_Aim:_ Copy the material below word for word, starting at the line that contains "Where should I click to: Open 'Georgia" and ending with the last line of the material.

━━━━━ Excerpted records

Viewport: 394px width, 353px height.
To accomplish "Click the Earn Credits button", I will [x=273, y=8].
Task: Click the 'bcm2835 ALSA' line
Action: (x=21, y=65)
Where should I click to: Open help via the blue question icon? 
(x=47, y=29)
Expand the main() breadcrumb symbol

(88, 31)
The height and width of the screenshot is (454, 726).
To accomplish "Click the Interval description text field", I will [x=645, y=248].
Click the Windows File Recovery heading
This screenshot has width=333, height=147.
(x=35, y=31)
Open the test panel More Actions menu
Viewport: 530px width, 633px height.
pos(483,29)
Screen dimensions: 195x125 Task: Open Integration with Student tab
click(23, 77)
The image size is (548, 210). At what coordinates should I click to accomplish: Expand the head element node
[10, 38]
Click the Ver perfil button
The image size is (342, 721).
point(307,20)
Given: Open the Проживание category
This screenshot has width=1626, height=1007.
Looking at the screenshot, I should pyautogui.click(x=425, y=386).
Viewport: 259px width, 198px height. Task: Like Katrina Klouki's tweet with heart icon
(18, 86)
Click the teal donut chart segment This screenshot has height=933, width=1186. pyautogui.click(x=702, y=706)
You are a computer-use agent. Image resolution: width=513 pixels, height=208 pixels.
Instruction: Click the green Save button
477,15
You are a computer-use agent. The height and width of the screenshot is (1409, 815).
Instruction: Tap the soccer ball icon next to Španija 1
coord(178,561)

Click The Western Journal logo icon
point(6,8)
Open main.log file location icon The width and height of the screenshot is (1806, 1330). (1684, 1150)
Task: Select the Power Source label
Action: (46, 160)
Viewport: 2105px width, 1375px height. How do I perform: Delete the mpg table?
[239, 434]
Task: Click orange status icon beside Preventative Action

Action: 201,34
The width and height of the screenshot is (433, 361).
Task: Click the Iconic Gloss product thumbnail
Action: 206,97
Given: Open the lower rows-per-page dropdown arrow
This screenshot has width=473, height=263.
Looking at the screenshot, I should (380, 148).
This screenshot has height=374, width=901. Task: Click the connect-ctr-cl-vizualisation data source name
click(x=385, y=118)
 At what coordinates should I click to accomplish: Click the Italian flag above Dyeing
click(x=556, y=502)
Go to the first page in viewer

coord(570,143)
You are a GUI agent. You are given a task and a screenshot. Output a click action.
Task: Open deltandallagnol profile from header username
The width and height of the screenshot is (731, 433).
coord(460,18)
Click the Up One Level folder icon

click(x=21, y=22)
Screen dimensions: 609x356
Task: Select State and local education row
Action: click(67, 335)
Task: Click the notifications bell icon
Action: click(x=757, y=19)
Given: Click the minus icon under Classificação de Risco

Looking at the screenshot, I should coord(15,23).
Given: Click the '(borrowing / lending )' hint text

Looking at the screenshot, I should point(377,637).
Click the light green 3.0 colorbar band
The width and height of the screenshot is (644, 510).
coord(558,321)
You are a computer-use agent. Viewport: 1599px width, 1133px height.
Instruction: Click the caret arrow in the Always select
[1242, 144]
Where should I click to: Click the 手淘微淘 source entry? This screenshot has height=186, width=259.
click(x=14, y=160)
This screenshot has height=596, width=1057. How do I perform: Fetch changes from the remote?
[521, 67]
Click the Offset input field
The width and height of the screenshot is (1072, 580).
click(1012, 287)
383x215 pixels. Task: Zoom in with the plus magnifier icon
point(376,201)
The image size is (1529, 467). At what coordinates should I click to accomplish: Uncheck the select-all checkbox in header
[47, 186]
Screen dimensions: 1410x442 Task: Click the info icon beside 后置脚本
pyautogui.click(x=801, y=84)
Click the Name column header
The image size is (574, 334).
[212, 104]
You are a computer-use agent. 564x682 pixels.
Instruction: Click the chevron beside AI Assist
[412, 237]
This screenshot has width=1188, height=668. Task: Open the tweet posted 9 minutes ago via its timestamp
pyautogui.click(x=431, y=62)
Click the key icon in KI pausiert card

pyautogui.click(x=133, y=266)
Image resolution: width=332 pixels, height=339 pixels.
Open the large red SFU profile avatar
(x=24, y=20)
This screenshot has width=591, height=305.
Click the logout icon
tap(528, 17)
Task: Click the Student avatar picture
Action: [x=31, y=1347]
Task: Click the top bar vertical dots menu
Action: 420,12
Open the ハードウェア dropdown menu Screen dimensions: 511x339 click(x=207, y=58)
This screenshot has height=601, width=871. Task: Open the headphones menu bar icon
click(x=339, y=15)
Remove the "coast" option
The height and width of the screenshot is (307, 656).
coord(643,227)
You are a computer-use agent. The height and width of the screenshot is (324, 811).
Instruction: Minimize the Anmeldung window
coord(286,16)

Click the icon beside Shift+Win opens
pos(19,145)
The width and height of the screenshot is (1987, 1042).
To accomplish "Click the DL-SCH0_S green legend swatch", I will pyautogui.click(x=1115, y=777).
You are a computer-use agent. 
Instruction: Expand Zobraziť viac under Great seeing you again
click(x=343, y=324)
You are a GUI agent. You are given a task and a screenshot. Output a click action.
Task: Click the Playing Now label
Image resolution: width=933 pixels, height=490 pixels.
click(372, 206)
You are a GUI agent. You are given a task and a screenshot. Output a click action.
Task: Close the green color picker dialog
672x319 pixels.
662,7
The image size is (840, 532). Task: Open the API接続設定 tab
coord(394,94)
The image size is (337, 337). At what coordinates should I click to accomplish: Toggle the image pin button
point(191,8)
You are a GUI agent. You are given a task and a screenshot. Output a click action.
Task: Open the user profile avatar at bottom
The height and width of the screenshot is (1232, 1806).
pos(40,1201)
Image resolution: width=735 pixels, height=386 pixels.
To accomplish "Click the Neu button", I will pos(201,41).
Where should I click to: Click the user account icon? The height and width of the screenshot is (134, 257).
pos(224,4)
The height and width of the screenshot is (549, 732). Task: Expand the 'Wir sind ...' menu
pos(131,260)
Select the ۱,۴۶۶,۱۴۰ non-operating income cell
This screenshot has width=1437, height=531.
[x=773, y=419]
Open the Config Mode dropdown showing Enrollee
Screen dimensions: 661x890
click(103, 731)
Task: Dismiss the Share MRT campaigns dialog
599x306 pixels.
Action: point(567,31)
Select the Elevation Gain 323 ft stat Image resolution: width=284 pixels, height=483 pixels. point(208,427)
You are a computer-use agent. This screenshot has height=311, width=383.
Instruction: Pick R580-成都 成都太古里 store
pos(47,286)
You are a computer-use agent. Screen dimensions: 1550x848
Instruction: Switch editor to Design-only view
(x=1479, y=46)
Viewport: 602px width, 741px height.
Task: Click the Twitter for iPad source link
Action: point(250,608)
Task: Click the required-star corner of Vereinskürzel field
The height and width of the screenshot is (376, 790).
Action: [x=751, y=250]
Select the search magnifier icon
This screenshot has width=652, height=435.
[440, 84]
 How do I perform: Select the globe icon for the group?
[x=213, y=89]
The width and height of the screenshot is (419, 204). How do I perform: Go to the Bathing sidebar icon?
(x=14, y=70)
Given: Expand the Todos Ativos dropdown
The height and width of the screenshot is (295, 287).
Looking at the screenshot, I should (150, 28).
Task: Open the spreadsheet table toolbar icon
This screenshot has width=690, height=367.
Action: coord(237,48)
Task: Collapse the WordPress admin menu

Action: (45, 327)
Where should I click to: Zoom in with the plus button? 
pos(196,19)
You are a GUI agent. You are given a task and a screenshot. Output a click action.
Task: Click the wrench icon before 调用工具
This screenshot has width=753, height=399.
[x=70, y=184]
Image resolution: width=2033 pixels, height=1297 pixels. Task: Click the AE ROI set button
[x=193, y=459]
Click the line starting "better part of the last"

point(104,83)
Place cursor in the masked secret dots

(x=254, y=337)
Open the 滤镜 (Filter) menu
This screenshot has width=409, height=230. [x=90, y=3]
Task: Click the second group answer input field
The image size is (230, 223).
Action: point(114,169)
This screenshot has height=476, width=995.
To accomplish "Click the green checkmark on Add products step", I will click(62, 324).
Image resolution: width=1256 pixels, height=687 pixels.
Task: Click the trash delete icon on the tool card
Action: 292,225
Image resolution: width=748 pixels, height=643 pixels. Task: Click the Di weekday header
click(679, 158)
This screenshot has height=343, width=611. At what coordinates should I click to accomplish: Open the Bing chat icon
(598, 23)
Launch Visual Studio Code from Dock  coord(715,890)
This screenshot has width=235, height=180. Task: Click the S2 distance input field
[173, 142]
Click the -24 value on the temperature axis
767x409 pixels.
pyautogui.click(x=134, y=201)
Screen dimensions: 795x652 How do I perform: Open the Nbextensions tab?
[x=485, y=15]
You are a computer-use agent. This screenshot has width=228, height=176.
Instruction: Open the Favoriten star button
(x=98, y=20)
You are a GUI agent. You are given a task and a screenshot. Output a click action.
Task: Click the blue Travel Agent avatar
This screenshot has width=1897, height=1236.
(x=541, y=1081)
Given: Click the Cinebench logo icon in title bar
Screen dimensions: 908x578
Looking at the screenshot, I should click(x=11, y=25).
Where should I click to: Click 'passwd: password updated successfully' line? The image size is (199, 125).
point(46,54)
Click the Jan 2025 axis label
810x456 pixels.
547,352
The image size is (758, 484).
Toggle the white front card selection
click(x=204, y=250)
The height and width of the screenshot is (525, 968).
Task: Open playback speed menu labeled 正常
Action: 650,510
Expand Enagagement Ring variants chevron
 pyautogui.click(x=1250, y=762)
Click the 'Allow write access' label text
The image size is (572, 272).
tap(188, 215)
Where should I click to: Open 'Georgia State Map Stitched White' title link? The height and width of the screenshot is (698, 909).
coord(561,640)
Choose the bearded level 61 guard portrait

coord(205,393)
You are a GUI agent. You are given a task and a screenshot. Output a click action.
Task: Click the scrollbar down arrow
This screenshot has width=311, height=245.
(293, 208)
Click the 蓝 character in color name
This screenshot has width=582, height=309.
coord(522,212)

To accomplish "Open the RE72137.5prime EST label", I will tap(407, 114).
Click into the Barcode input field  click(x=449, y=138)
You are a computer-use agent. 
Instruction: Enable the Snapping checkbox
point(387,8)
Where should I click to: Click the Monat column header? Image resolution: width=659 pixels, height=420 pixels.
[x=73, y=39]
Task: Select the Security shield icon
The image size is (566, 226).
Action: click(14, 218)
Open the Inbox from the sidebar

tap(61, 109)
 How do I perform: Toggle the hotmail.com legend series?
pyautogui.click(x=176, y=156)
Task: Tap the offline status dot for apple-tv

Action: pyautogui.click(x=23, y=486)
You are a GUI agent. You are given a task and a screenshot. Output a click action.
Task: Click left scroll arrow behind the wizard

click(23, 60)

━━━━━━━━━━

_Complete answer:_
Where should I click to: Open 'Georgia State Map Stitched White' title link? The height and width of the screenshot is (698, 909).
coord(561,640)
Choose the bearded level 61 guard portrait

coord(205,393)
You are a GUI agent. You are given a task and a screenshot. Output a click action.
Task: Click the scrollbar down arrow
This screenshot has width=311, height=245.
(293, 208)
Click the 蓝 character in color name
This screenshot has width=582, height=309.
coord(522,212)

To accomplish "Open the RE72137.5prime EST label", I will tap(407, 114).
Click into the Barcode input field  click(x=449, y=138)
You are a computer-use agent. 
Instruction: Enable the Snapping checkbox
point(387,8)
Where should I click to: Click the Monat column header? Image resolution: width=659 pixels, height=420 pixels.
[x=73, y=39]
Task: Select the Security shield icon
The image size is (566, 226).
Action: click(14, 218)
Open the Inbox from the sidebar

tap(61, 109)
 How do I perform: Toggle the hotmail.com legend series?
pyautogui.click(x=176, y=156)
Task: Tap the offline status dot for apple-tv

Action: pyautogui.click(x=23, y=486)
You are a GUI agent. You are given a task and a screenshot. Output a click action.
Task: Click left scroll arrow behind the wizard

click(23, 60)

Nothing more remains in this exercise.